Um die Wichtigkeit und Größe und Menge der Gnaden, die wir Christo in dieser Beziehung schulden, noch klarer zu schauen, heißt es überdies, daran denken, von welchem Unglück uns Christus befreite.
Durch Ihn und sein Verdienst ward uns nämlich die Strafe erlassen, die unserer wartete, wenn wir im Stande der Erbsünde und mit eigenen Sünden befleckt, ohne Versöhnung durch Ihn, in die ewigen Peinen der Hölle geraten wären. Menschenkind, Christus hat dich befreit vom ewigen Hunger, von ewigem Durst, von ewiger Armut und Blöße, von ewiger Trauer und Verzweiflung, von ewigem Feuer. Welch einen Dank fühlt nicht ein Mensch für einen Wohltäter, der ihn vom Hungertod befreit, gekleidet, versorgt, von einem Schmerz, von einer Krankheit befreit und für diese Welt glücklich gemacht.
Erlöste Menschenseele, in unendlich großem Grad schuldest du Christo die Befreiung aus allen Peinen, die deiner im Abgrund der ewigen Verdammnis warteten. Danke Ihm dafür, erfülle sein Verlangen und lebe heilig.
Was wir Christus an Gnaden verdanken
Doch wir verdanken Christo als himmlischem Adam noch weit höhere Vorzüge und Gaben in Ordnung der Gnade. Durch Ihn erhielten wir ja wieder das Recht, das wir in Adam und Eva verloren. Nämlich Kinder Gottes zu sein und einst im Himmel für ewig die Seligkeit und Glorie Gottes zu besitzen und zu genießen.

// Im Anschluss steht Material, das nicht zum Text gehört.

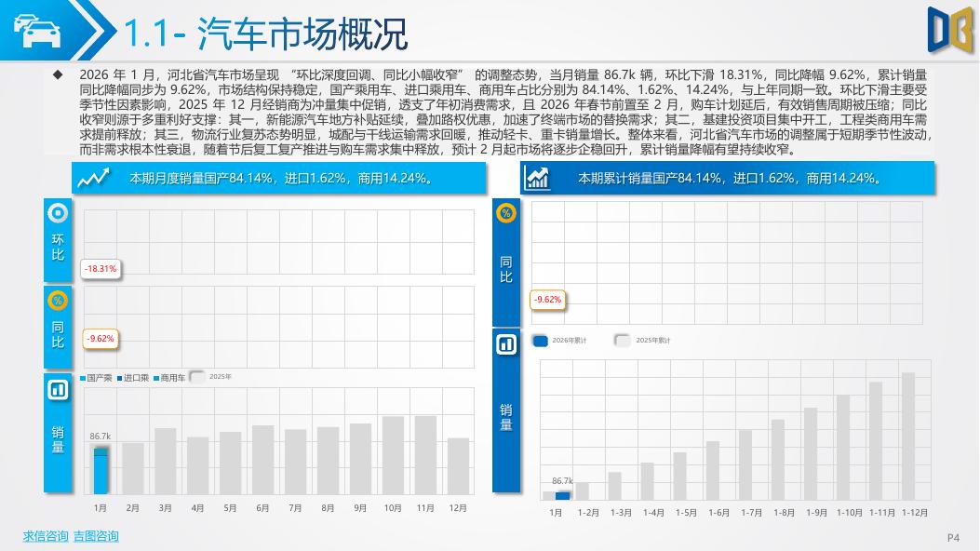
Task: Toggle the 国产乘 legend entry
Action: click(96, 378)
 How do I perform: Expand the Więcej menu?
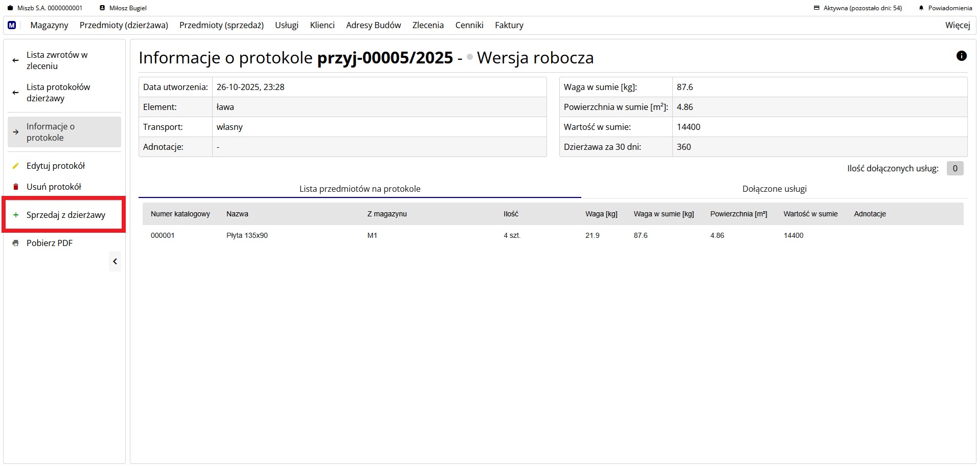(957, 25)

Wir dürfen als Kinder Gottes durch Christus Gott selbst nun unseren Bruder nennen. Das war Adam und Eva im Paradies vor der Menschwerdung Christi nicht gestattet und ist auch heute noch keinem Engel im Himmel gestattet.
Selbst was den Verlust der Güter der ursprünglichen Gerechtigkeit und des Besitzes des Paradieses betrifft, wie reichlich hat Christus durch die Stiftung seiner Kirche in geistiger Beziehung uns den Verlust dieser Güter durch noch höhere ersetzt.

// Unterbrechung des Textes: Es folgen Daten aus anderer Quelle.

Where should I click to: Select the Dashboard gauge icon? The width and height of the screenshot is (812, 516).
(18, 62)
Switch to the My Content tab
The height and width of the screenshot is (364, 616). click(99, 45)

Wir besitzen heute zwar nicht jene Wissenschaft des Geistes, die Adam und Eva im Paradies besaßen; doch dafür erstrahlt uns das Licht des Glaubens, und wir erkennen und bekennen in demselben Wahrheiten, so groß und herrlich, wie Adam sie nie ahnte.
Wir besitzen heute zwar nicht mehr die ungeschwächte Kraft des Willens, wie Adam dieselbe vor dem Fall besaß. Allein durch die Gnade Christi sind wir doch imstande, bereits auf Erden das Leben der Engel im Himmel durch die Befolgung der evangelischen Räte im Paradies der Kirche zu beginnen.
Wir besitzen heute nicht mehr den Frieden des Herzens, dessen Adam und Eva vor dem Fall in die Sünde sich im Paradies erfreuten; allein wir gelangen durch Christum nach vergebener Schuld zu einem innerlichen Frieden, als Frucht unserer vollen Versöhnung mit Gott, der das Herz mit noch größeren Tröstungen erfüllt, dass darüber, wie Christus bezeugt, selbst die Engel im Himmel frohlocken.
Wir besitzen nicht mehr den Baum des Lebens im irdischen Paradies, allein wir haben dafür den Brotbaum des Allerheiligsten Sakraments, und es ist uns gestattet, von demselben Christum selbst in unser Herz aufzunehmen. Welch einen Antrieb des Dankes sollte darüber unser Herz fühlen und uns dazu antreiben, das Verlangen des Herzens Jesu zu erfüllen und heilig zu leben.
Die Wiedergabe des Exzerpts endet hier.